Modeling of the co-transport of cryoprotective agents in a porous medium as a model tissue.
Xu X., Cui ZF.
Cryopreservation is likely the choice for long-term preservation of natural and engineered tissues, and high concentration multiple cryoprotective agents (CPAs) are usually used in such a process. To achieve high cell viability after cryopreservation, cells at all locations within the tissue must be protected properly by the CPAs during freezing. It is hence essential to know the distribution and concentration of CPAs within the tissue during multiple-CPA addition, to maximize cell survival and minimize tissue damage. In this work, a model to describe the CPA transport during multiple-CPA addition in a one-dimensional porous medium, as a simplified model of living tissue, was developed on the basis of the Maxwell-Stefan (M-S) equations. The UNIFAC and UNIQUAC models were used to evaluate the activity coefficients, and the Siddiqi-Lucas correlation was used for estimation of Maxwell-Stefan diffusivities. Simulations were carried out to examine the effect of temperature, tissue property, CPA type and the interactions between solutes on the CPA transport within construct during the CPA addition.

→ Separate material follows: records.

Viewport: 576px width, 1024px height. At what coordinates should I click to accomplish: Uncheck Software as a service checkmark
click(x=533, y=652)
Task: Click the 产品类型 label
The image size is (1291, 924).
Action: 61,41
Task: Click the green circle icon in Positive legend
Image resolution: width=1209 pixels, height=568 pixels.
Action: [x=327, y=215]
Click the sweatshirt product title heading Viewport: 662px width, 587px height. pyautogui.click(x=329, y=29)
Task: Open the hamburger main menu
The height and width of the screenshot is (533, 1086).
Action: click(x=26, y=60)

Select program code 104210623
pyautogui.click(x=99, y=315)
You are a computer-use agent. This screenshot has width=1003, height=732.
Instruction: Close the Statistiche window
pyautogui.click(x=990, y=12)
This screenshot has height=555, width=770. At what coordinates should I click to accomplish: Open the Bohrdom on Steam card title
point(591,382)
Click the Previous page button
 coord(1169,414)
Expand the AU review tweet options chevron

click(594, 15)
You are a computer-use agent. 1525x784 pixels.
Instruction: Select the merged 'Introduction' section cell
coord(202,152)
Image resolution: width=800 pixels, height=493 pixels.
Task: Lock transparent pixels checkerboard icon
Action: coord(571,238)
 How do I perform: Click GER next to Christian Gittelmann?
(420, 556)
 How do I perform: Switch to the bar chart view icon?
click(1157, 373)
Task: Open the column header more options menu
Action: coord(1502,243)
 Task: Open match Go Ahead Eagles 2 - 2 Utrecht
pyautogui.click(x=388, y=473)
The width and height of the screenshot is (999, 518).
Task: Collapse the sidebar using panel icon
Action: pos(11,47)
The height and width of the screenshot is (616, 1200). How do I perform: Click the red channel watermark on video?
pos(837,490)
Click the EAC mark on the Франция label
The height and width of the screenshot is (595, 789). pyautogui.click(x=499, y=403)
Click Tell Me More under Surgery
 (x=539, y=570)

It was found that these parameters, especially the interactions between the different CPA molecules, which was neglected before, significantly affect the transport of each individual CPA component. It is hence concluded that the traditional single-component analysis on the CPA diffusion is not adequate to quantify the multiple-CPA distribution in the tissue, particularly when the CPA concentrations are relatively high.